Thursday, February 16, 2012

I'm a slacker.....

I realize that I have been a tad slacking in updating this blog, but I don't think anyone's reading it anyway, so I'm not overly worried about it.  :)

Here's the updates...

I am starting my second trimester on Monday.  I still feel like crap most of the time.  Nauseous from eating, nauseous from not eating, nauseous from driving, nauseous from walking, nauseous from doing anything other than laying down.  Not the most fun I've ever had.  Still worth every minute, though a little harder to remember that in the moment sometimes.

We had our first trimester screening, bloodwork and ultrasound last week and everything is perfect.  M was super worried about this because they had some scary results with their now 6 year old at his first trimester screening.  I know she was very relieved that everything looks good.

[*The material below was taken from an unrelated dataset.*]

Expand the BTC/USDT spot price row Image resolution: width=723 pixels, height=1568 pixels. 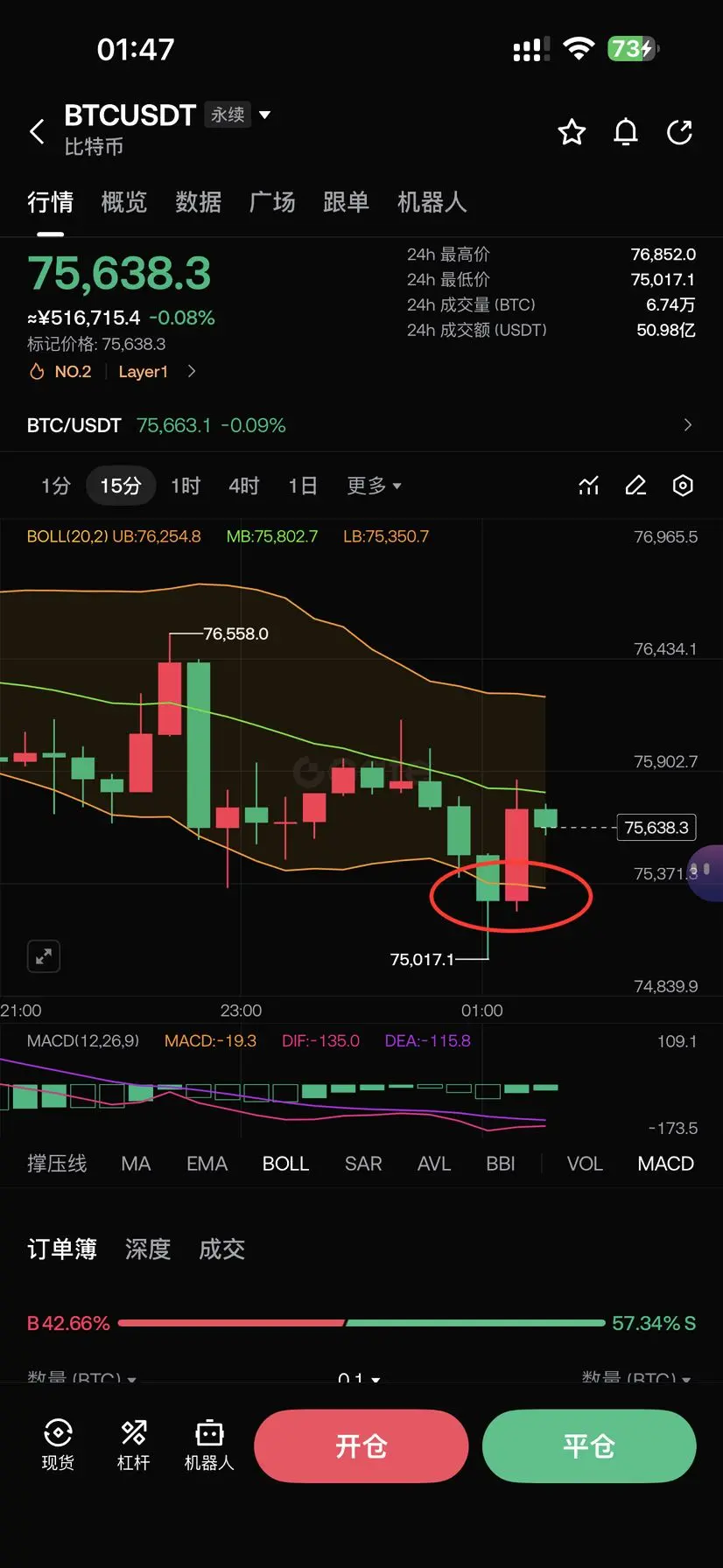362,425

My blood pressure has been a bit elevated, which is apparently concerning me more than my doctor.  I had issues in my third trimester with my last pregnancy so I'm a bit worried that this is happening in my first.  I think it's mostly because I'm so completely huge!!!  I weigh more right now than I did when I had my surroson ...  I am kicking myself a bit that I didn't give my body quite enough time to recover between pregnancies, but I was just so anxious to start over.  Lesson learned I guess, because being fat is HARD!  Everyday things just seem so much harder and forget about shopping for clothes!  I was down to only three shirts I could wear to work and after trying on an entire store, finally found two more I didn't hate.  Maternity clothes are going to be a problem ...  Are there even any stores you can buy maternity clothes for fat women??  I see some online, but that isn't really helpful.  If I can try on 100 things and buy two...  my chances of ordering clothes that fit and look acceptable online seems pretty slim.  Oh well ...  another couple months I think before I have to trudge over that bridge.

I've been trying to decide when to "announce" that I'm pregnant.  I've been telling people on an individual basis, but there's that whole coming out on facebook thing that I really want to do.  I'm thinking maybe on Monday when I hit my second trimester.  I really want to share with all of my friends that I'm doing another surrogacy journey!

M&D are still awesome.  I am so thrilled that I got another amazing couple to help.  They treat me like gold and I know they are going to love this little baby for all he or she deserves!

Wednesday, January 11, 2012

Just one!!!

We had our first ultrasound on Monday and we confirmed there's just one little bun in the oven.  I'm quite happy about this as I really did not want to carry twins.  Seeing that heartbeat was amazing.  I think M got a little teary :)  It feels a lot more real now that we've actually seen something.

Had a lovely lunch before hand with M, D and Chris.  M gave me this lovely heart in memory of the day.  I've put it on my desk at work.


I'm  getting a bit tired of the PIO shots.  I am counting the days until I am done with all of the meds.  Less than three weeks to go and I will be done with all the meds and released to my OB!  I'm so tired lately that no matter how much sleep I get, I feel like I need a few more hours.  Going off meds should help that too ..  or at least I hope so!  Aside from the tiredness and the nausea (mostly when driving...) I don't really feel pregnant yet.  I'm sure that will be changing any day now!